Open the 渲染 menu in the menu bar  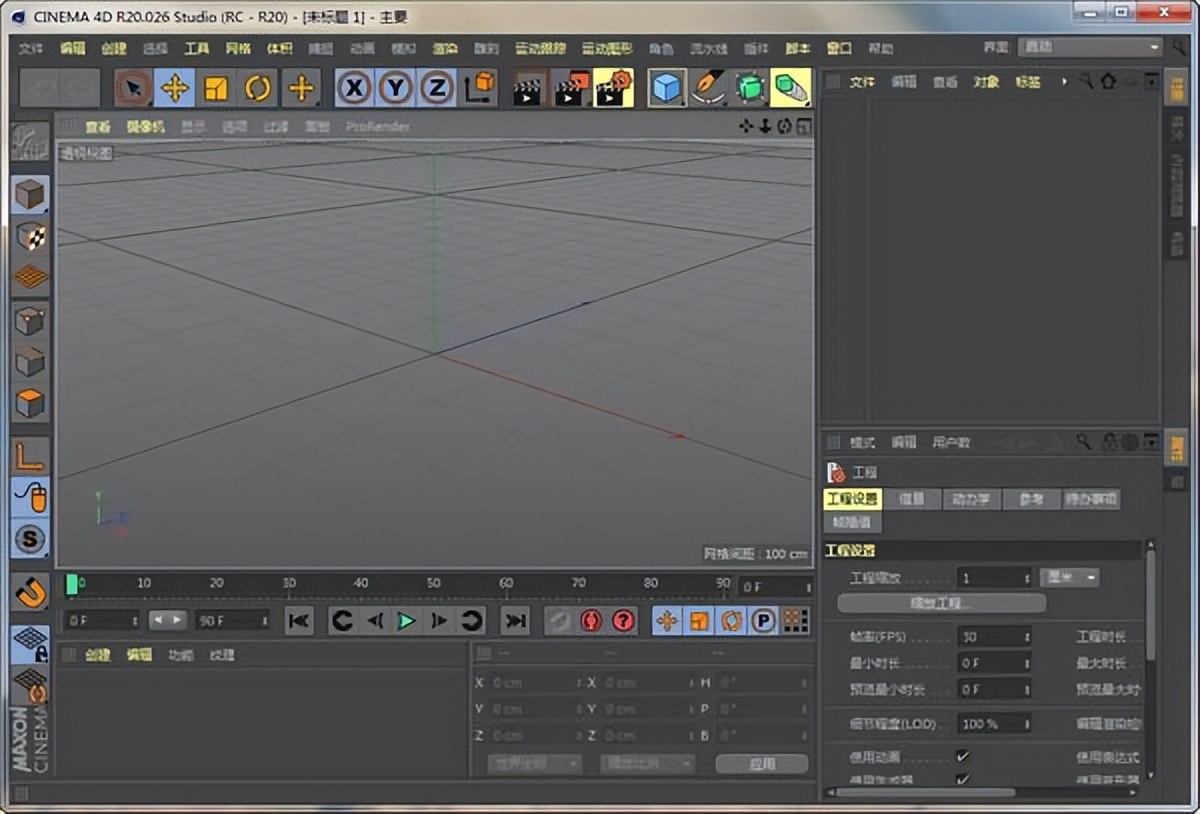coord(444,47)
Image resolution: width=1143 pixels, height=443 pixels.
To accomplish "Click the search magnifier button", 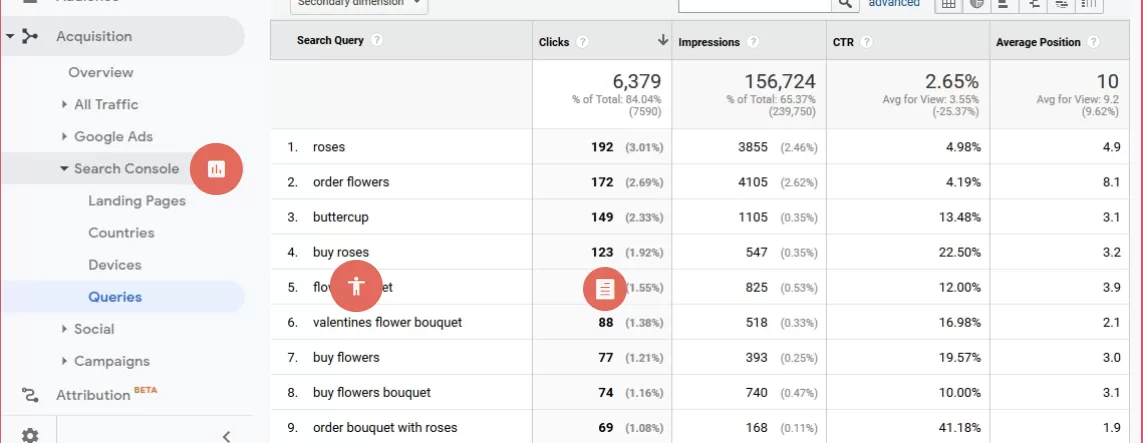I will tap(844, 4).
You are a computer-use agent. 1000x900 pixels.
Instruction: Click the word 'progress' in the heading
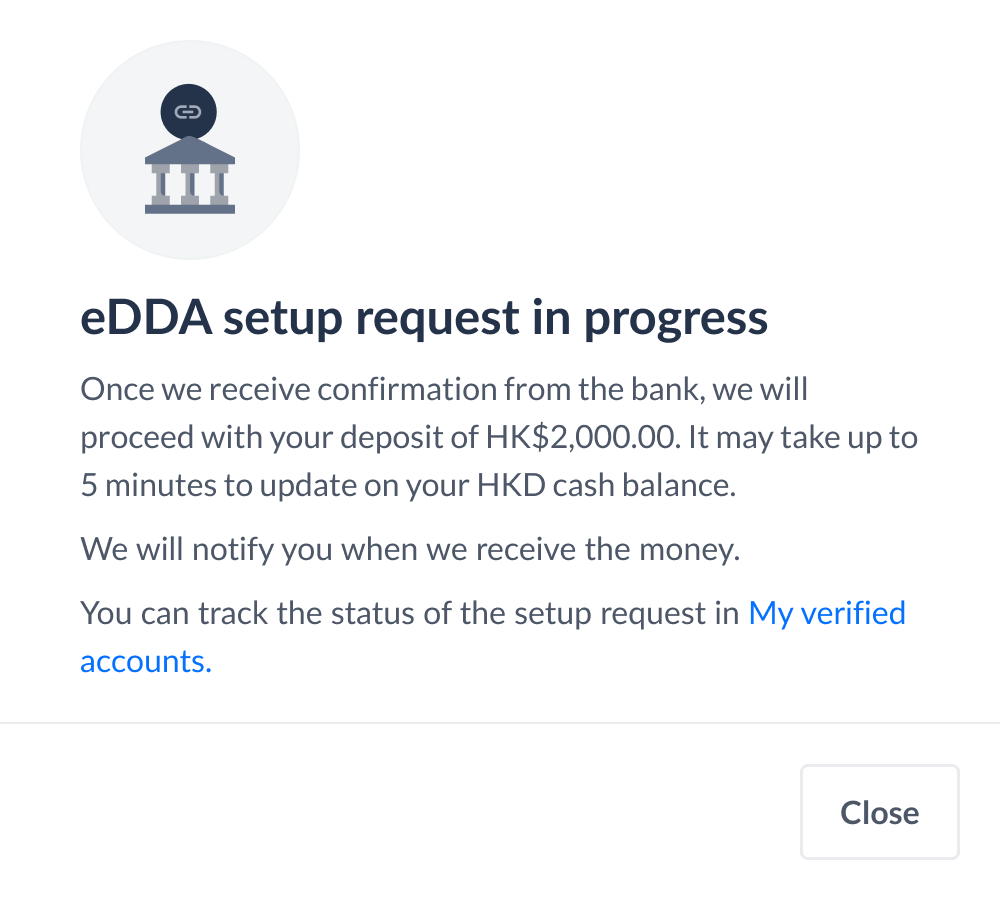pos(676,320)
• • • •
TASK TO CARRY OUT:
Taking the records as a whole, report how many of their lines include the word "pixels". Nothing but the number is wanted.

SOLUTION FOR THIS PROBLEM:
2